## WHAT YOU ARE ASKED TO DO
Please copy every line below that contains the string "agent".

[Stored items from a collection]
++++++

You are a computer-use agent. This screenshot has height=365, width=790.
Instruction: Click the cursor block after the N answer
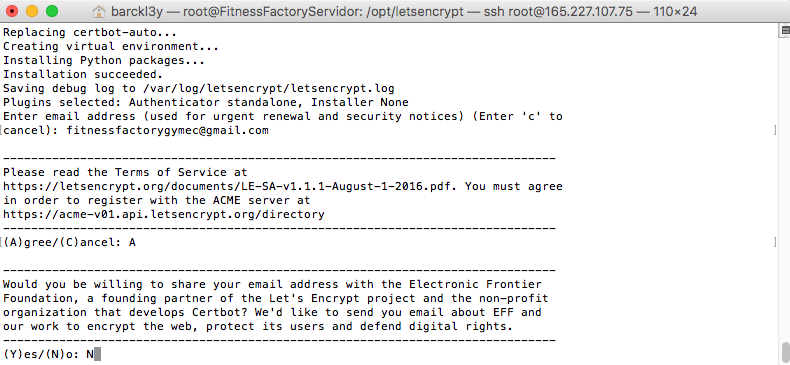pos(98,354)
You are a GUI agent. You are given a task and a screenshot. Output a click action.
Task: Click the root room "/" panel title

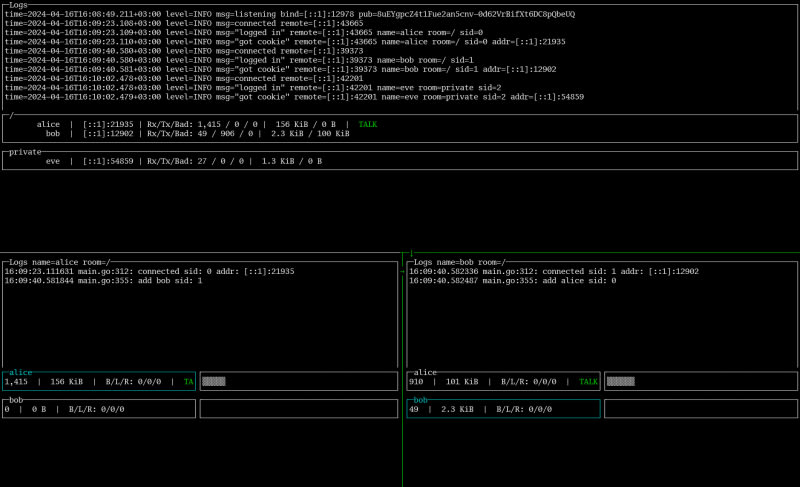click(11, 115)
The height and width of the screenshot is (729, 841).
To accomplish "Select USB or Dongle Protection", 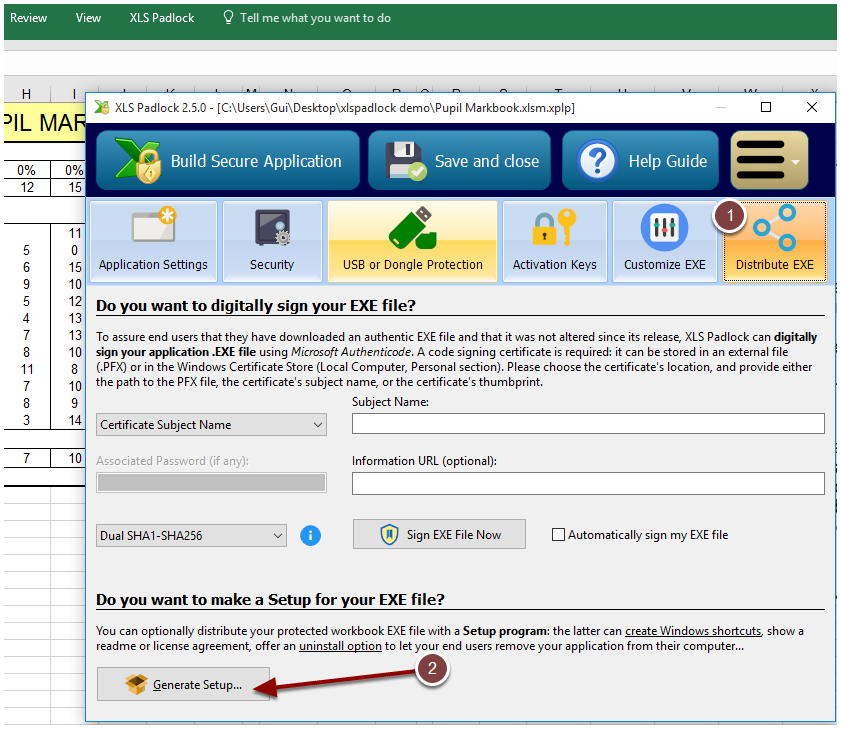I will pos(412,241).
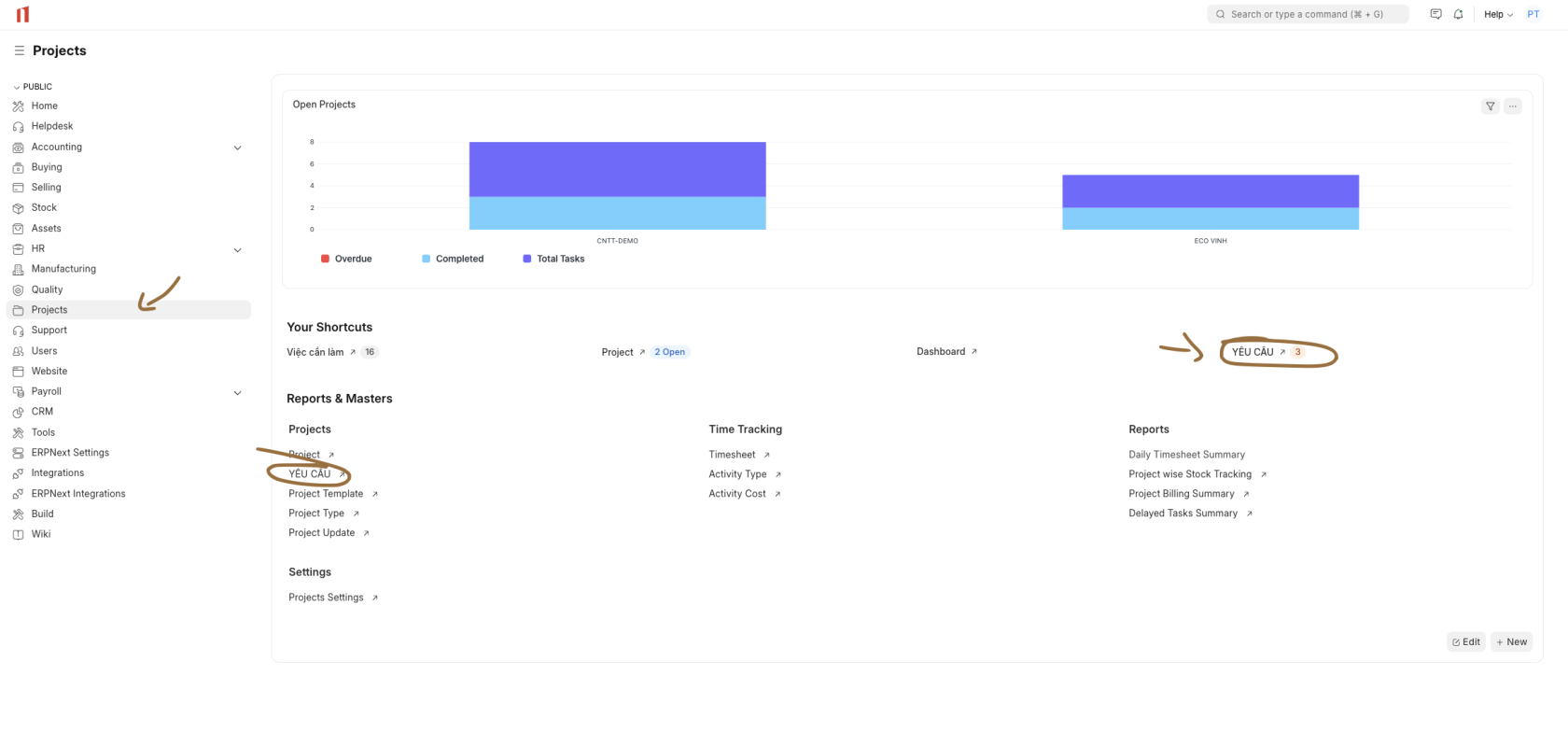The height and width of the screenshot is (732, 1568).
Task: Toggle the Completed legend series
Action: click(453, 259)
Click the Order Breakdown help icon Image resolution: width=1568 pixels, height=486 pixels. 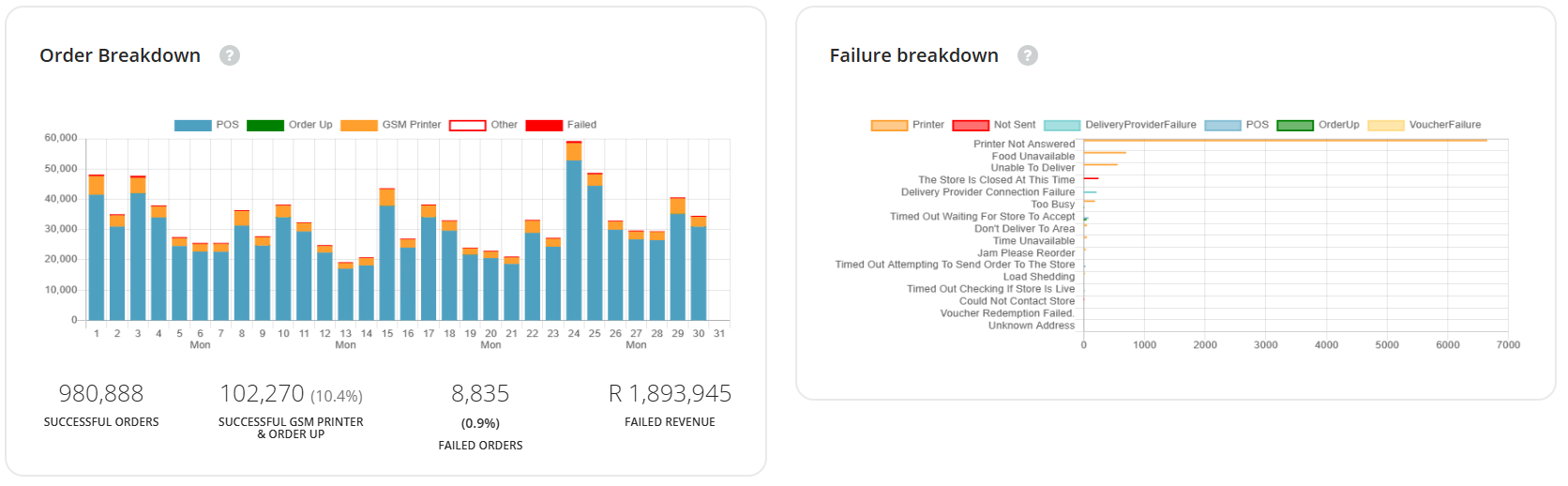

++++++

## REPLY TO THE TASK
You are a computer-use agent. This screenshot has height=365, width=790.
You are a GUI agent. You are given a task and a screenshot. Output a click action.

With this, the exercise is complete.